Task requirements
a – Using the post on the Sasquach type system below, answer each question briefly.
(i) What is the core data abstraction in Sasquach?
(ii) What does the post call first-class modules in terms of structs?
(iii) What do modules require that struct literals do not?
b – Reproduce the passage of the Sasquach type system post from "Sasquach is a" to "just singleton structs.", character for character.
c – Pick up the post on the Sasquach type system after its final sentence and keep writing it.

Supplied text
══════════════════════════════

Building Blocks of the Sasquach Type System

10 Jul, 2021

This post I will describe my current vision for the Sasquach type system. Some content mentioned here is already implemented, though much of it is not. I indicate what's currently working¹ at the end of each section . I expect some aspects of the type system to change as I continue to implement it.

Structs

Sasquach is a high level functional language that aims to feel like you're (mostly) writing dynamically typed code. As a result, the type system needs to be quite flexible. The core data abstraction is a struct. A struct consists of an unordered, immutable set of fields and functions. Structs are not nominal, so two struct types are equivalent if they contain the same public field and function types. Note that this does not mean if you compare two structs at runtime that they will be equal, it only means that their types are the same.

{ foo: (n: Int) -> boolean, bar: String, baz: { foobar: Double } } == { bar: String, baz: { foobar: Double }, foo: (n: Int) -> Boolean }

Sasquach also has first-class modules, which are just singleton structs.

FooModule {
    count: Int = 10,
    add = (a: Int, b: Int): Int -> a + b,
}

let fooStructLiteral = { count = 20, add: (a: Int, b: Int): Int -> a + b }

typeof FooModule == typeof fooStructLiteral

The one difference between modules and struct literals is that modules require type annotations on all of their public fields and functions. There are two reasons for this:

It provides API documentation to those that wish to use the module.
It simplifies and accelerates the type resolution process.

══════════════════════════════

Data lines
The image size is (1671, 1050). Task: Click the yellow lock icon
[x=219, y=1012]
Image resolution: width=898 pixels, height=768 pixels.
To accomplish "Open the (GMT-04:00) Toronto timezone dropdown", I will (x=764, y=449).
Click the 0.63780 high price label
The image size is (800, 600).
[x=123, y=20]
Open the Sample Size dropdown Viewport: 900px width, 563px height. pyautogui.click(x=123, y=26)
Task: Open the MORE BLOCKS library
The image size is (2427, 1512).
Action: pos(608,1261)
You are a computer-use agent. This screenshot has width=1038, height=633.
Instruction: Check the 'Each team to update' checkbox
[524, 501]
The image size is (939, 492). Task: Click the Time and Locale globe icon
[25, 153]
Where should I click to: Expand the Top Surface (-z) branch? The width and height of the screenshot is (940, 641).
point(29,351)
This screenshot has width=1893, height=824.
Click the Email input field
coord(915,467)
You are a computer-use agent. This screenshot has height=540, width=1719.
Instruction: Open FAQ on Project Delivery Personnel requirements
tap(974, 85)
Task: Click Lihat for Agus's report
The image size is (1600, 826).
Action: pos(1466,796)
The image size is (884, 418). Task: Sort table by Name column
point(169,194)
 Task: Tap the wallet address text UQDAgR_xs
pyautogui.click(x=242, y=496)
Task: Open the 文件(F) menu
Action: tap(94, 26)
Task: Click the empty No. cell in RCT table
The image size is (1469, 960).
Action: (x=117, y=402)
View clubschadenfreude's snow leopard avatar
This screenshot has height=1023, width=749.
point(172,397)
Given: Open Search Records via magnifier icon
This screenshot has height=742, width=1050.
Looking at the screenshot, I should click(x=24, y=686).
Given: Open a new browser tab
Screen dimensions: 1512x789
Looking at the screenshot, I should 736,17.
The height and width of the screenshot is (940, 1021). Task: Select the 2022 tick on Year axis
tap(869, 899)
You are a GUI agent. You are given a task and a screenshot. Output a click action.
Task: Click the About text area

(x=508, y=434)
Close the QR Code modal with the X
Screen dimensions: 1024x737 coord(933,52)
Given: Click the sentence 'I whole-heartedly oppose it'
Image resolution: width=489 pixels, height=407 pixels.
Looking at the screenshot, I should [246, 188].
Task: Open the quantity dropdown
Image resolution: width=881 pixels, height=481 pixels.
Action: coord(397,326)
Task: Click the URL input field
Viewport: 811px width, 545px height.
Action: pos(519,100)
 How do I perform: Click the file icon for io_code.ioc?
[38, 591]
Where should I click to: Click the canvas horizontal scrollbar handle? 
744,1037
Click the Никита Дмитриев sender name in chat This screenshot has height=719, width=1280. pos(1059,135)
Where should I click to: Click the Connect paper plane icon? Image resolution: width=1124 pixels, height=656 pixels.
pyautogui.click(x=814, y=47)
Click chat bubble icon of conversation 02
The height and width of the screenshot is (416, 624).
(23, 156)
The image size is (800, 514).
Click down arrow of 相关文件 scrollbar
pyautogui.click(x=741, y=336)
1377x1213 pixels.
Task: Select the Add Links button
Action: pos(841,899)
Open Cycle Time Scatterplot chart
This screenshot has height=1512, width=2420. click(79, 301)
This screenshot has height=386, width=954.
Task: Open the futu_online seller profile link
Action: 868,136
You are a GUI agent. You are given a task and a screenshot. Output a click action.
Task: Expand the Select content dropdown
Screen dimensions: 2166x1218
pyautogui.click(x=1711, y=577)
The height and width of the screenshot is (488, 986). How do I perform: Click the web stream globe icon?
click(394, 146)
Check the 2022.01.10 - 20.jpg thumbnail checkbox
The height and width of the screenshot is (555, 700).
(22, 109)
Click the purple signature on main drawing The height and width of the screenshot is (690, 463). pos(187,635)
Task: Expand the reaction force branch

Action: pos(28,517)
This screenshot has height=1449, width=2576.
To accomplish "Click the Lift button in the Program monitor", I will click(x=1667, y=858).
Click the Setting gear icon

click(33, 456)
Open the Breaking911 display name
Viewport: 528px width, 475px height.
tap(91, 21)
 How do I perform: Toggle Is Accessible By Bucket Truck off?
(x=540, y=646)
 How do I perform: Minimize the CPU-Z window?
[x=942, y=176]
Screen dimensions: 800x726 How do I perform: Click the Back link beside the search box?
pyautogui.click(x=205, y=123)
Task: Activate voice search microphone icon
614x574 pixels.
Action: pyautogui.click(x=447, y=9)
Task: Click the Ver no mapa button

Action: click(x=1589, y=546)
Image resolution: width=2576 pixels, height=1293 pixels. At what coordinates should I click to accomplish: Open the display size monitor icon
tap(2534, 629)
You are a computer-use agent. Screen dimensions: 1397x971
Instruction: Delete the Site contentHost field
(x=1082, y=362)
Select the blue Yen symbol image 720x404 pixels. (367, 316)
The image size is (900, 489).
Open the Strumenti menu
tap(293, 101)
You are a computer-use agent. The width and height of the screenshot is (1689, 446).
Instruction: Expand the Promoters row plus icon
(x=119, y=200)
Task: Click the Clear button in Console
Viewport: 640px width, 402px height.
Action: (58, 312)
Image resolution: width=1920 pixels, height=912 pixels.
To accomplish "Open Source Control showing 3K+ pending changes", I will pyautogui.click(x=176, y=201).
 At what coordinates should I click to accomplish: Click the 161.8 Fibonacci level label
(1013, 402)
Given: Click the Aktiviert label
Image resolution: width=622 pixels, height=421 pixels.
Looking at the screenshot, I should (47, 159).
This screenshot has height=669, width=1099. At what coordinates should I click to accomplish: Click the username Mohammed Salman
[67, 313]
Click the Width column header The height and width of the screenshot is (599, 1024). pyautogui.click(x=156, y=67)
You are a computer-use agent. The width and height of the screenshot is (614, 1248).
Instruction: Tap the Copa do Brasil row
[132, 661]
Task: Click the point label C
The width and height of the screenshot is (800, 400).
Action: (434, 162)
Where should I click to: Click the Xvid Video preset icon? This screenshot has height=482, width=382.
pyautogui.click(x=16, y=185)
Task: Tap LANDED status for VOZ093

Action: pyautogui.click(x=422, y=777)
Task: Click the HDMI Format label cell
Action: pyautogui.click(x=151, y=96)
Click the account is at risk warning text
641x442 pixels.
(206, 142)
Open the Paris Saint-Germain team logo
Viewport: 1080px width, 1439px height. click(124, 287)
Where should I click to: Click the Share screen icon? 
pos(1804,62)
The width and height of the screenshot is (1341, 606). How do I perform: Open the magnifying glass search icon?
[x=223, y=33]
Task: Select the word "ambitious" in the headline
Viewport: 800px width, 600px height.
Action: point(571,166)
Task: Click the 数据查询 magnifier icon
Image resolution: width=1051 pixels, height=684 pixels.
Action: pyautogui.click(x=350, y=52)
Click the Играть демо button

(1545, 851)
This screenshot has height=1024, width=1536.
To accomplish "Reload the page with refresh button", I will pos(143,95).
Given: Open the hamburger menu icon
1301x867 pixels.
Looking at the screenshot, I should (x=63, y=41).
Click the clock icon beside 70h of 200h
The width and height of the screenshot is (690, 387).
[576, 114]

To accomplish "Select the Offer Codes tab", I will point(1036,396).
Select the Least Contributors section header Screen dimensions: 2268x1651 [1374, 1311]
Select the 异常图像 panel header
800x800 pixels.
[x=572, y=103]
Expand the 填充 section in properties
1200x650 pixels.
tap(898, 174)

══════════════════════════════

Final results
a –
(i) A struct.
(ii) Singleton structs.
(iii) Type annotations on all of their public fields and functions.

b –
Sasquach is a high level functional language that aims to feel like you're (mostly) writing dynamically typed code. As a result, the type system needs to be quite flexible. The core data abstraction is a struct. A struct consists of an unordered, immutable set of fields and functions. Structs are not nominal, so two struct types are equivalent if they contain the same public field and function types. Note that this does not mean if you compare two structs at runtime that they will be equal, it only means that their types are the same.

{ foo: (n: Int) -> boolean, bar: String, baz: { foobar: Double } } == { bar: String, baz: { foobar: Double }, foo: (n: Int) -> Boolean }

Sasquach also has first-class modules, which are just singleton structs.

c –
The second point has a massive effect on the compilation speed and IDE experience. When a module imports another module, it only has to look at the defined type signature. This makes type checking embarrassingly parallel at the module level. With full type inference, the type system needs to recursively resolve the parameter types and return types of any functions being used. Requiring type signatures also greatly helps with IDE support, as it means that making changes to a function only affects the type checking of other modules if it changes the signature. Here's an example of the issues full type inference can cause for IDEs:

Greeting {
  // Inferred type is (greeting: String) -> String
  improveGreeting = (greeting: String) -> {
    "${greeting}!"
  }
}

// Now we want to change it, so we start making changes in the IDE
Greeting {
  // Inferred type is now (greeting: String) -> Void
  improveGreeting = (greeting: String) -> {
    // We haven't finished writing the code yet, we only have the if true part right now. An if 
    // expression without and else branch returns nothing, so the function now returns type Void.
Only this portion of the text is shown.